Business contracts form the basis for the legal relations between business parties, companies, and clients. A contract is a legally binding document which sets out the terms of an agreement and details the products, services, or other payment to be exchanged under the agreement. They also establish a timeframe for any associated dealings and contain provisions that protect against misunderstandings or disputes over the agreement. Business contracts usually contain provisions with legal remedies to be used in the case that one party does not honor their contractual obligations.
The following tips can be used to make sure that you get your contracts right, protecting you and your business or company from the fallout which results from flawed or void contracts. Sample contract templates are available all over the internet, so you should be able to find one which is relevant to your business or area of operations. This is a good way to start, as it makes sure that the structure and language used in the contract is legally correct.
Step 1: Ensure that all parties to the contract have the legal right to enter a contractual relationship
Contracts are important and powerful documents which bind parties together into a legal relationship, with associated benefits and repercussions for any breaches. As a result, for a contract to be legally binding (able to be enforced through the courts), all parties to the agreement must have the right to enter legally binding relations.
Known as legal capacity, the law stipulates that certain parties are ineligible for forming or entering contracts. Examples include:
- Minors, or those under the age of 18, are generally unable to enter enforceable contracts. There are some exceptions, such as for employment contracts or basic sales contracts. In the case of more complex contracts, a parent or guardian is usually required to enter the agreement on behalf of the minor for whom they are legally responsible.
────
=== Exercises ===
**a)** Answer these about the passage on business contracts, one line each:
(i) Below what age is someone counted as a minor?
(ii) What does starting from a sample template make sure of?
(iii) What is the right to form or enter contracts called?
**b)** Set down everything in the passage on business contracts from "Business contracts form" down to "their contractual obligations.", word for word.
**c)** Why, according to the passage on business contracts, must every party to a contract have the right to enter legally binding relations? Answer in one to three sentences.
This listing has no connection to the passage on business contracts.

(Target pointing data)
────
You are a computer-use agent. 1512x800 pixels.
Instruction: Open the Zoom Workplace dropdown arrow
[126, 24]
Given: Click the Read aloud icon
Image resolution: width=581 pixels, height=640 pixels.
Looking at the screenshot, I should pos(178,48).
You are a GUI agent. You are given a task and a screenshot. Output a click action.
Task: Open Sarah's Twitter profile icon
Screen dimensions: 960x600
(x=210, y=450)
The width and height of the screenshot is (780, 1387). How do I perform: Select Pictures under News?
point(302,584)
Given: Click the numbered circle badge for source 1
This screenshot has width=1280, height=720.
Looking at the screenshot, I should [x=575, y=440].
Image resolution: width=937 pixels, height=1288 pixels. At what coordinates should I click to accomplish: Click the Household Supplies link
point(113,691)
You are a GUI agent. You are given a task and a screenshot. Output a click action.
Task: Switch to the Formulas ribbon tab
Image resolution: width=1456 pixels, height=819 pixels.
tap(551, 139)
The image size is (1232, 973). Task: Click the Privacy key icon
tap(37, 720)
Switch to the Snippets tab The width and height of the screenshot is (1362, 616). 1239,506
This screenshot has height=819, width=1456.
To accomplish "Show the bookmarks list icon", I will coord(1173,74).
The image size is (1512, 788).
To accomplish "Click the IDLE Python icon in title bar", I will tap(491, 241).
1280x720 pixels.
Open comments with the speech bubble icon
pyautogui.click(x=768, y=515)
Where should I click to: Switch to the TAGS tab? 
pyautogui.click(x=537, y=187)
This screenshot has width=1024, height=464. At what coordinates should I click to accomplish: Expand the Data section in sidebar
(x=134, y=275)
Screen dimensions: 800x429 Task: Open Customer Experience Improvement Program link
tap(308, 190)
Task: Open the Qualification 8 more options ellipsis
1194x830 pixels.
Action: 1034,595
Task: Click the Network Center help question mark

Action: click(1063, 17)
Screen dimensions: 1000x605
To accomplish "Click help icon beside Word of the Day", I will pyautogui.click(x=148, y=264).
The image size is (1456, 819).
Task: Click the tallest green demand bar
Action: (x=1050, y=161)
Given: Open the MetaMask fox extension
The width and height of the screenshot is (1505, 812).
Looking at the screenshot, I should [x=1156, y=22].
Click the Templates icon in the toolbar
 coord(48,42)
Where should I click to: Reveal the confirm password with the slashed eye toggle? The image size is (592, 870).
────
=== Responses for each task ===
**a)**
(i) 18
(ii) That the structure and language used in the contract is legally correct.
(iii) Legal capacity

**b)**
Business contracts form the basis for the legal relations between business parties, companies, and clients. A contract is a legally binding document which sets out the terms of an agreement and details the products, services, or other payment to be exchanged under the agreement. They also establish a timeframe for any associated dealings and contain provisions that protect against misunderstandings or disputes over the agreement. Business contracts usually contain provisions with legal remedies to be used in the case that one party does not honor their contractual obligations.

**c)** Contracts are important and powerful documents that bind parties together into a legal relationship, with benefits and repercussions for any breaches. For a contract to be legally binding, meaning enforceable through the courts, every party must have that right.